After completing his studies, Gardthausen worked from 1804 as a volunteer at the Rent Chamber in Copenhagen. In 1806 he moved to the German Chancellery as the auditor for city accounting . In 1809 he went to Kappeln as a customs administrator. At his own request, he received the position of court actuary from the Gottorf senior management. He was thus responsible for administrative, judicial and police matters. Because of these numerous tasks, he had a far-reaching influence on the development of Kappeln. In 1813 he was appointed to the Chamber Council and in 1828 to the Real Judicial Council.

Works

Gardthausen especially created occasional poetry and translations from Danish. He translated works by Bernhard Severin Ingemann and Adolph Wilhelm Schack von Staffeldt . In 1811 he was one of the editors of the paperback “Verona”, which was published in Altona . From 1823 to 1826 he wrote the almanac "Eidora", with which patriotism should be promoted in the interests of the state as a whole. The author praised Christian ideals of virtue, transfigured forms of rule of the Middle Ages and rural patriarchal living conditions. He wanted to ideally defuse social and national problems of his time.

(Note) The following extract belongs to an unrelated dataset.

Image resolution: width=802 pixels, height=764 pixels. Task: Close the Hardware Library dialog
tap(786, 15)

So he turned from the Enlightenment, to which he had previously belonged, and to the militant neo-Lutheranism of Ernst Wilhelm Hengstenberg .

family

Gardthausen married Friedericke Justine Elisabeth, née Gardthausen (born May 24, 1785 in Gieschenhagen ; † July 29, 1826 in Kappeln) on May 15, 18150 . Her father Christian Liebmann Gardthausen (1747–1811) worked as a dentist in Segeberg and was married to Anna Christine Elisabeth, née Lundt (1764–1850). From this marriage the daughter Holdy Anna Constantia (1811-1848) emerged, who became the mother of the writer Julius Stinde .

After the death of his first wife, Gardthausen married Juliana Maria Christina, née Gardthausen, on May 14, 1828 (born March 25, 1790 in Gieschenhagen; † May 29, 1871 in Kappeln). This was a sister of his first wife. The marriage remained childless.

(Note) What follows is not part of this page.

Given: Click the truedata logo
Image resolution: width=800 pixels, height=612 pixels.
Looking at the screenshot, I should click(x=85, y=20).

The writer Gustav Gardthausen came from an extramarital relationship with a woman with the surname Thyberg, married Collin .

literature

  • Christian Tilitzki : Gardthausen, Hans . in: Biographical Lexicon for Schleswig-Holstein and Lübeck . Volume 8. Wachholtz Verlag, Neumünster 1987, pp. 146-148.

References and comments

  1. see as evidence the son's personal entry in SHBL , volume eight.